#### Dataset records
* START *

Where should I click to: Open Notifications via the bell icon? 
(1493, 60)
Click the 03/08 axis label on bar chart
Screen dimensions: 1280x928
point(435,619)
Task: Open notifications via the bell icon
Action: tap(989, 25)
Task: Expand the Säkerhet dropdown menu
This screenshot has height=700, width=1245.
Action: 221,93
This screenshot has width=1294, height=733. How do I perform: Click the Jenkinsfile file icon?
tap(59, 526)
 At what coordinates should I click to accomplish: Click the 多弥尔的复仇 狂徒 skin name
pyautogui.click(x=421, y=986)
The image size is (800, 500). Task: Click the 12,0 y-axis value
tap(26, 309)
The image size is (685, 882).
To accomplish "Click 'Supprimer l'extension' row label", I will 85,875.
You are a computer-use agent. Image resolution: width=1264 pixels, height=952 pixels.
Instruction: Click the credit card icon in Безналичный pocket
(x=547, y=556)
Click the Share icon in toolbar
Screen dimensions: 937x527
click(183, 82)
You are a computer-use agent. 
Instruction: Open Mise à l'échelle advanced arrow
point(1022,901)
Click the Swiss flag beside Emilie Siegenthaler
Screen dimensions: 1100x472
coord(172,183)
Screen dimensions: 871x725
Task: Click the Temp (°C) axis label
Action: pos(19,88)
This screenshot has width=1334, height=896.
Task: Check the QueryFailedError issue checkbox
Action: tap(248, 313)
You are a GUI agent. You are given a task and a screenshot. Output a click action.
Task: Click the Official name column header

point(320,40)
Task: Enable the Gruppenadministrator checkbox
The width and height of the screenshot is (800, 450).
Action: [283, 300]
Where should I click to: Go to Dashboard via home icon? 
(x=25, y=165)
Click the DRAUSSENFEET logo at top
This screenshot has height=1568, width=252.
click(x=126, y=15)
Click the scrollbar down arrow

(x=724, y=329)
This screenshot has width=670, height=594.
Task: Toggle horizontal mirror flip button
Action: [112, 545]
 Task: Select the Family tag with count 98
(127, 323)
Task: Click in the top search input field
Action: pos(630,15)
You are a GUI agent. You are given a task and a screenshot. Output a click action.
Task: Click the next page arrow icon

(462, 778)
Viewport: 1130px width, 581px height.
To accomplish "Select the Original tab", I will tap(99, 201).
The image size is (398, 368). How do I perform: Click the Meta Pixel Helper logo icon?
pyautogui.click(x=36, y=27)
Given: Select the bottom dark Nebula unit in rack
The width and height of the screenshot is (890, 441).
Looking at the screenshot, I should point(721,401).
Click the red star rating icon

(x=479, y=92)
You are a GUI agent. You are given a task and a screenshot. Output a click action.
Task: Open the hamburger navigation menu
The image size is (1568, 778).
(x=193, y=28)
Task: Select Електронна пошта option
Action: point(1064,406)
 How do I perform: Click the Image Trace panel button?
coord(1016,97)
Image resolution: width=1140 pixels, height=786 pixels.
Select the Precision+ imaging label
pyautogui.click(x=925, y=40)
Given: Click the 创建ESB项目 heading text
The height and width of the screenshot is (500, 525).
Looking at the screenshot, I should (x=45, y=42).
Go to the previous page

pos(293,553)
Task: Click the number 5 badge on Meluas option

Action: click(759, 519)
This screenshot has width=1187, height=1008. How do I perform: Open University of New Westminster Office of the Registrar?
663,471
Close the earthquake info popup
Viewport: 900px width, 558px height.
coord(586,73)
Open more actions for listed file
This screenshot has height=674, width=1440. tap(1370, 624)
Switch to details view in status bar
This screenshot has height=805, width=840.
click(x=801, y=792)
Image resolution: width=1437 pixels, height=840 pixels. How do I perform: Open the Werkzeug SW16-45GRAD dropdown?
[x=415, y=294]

* END *

#### Directions
Convert the material from the line with "The image size is (398, 368)." to the line with "pyautogui.click(x=925, y=40)" into a JSON list of strings, one string per line and no entries for blank lines.

#### Result of the task
[
  "The image size is (398, 368). How do I perform: Click the Meta Pixel Helper logo icon?",
  "pyautogui.click(x=36, y=27)",
  "Given: Select the bottom dark Nebula unit in rack",
  "The width and height of the screenshot is (890, 441).",
  "Looking at the screenshot, I should point(721,401).",
  "Click the red star rating icon",
  "(x=479, y=92)",
  "You are a GUI agent. You are given a task and a screenshot. Output a click action.",
  "Task: Open the hamburger navigation menu",
  "The image size is (1568, 778).",
  "(x=193, y=28)",
  "Task: Select Електронна пошта option",
  "Action: point(1064,406)",
  " How do I perform: Click the Image Trace panel button?",
  "coord(1016,97)",
  "Image resolution: width=1140 pixels, height=786 pixels.",
  "Select the Precision+ imaging label",
  "pyautogui.click(x=925, y=40)"
]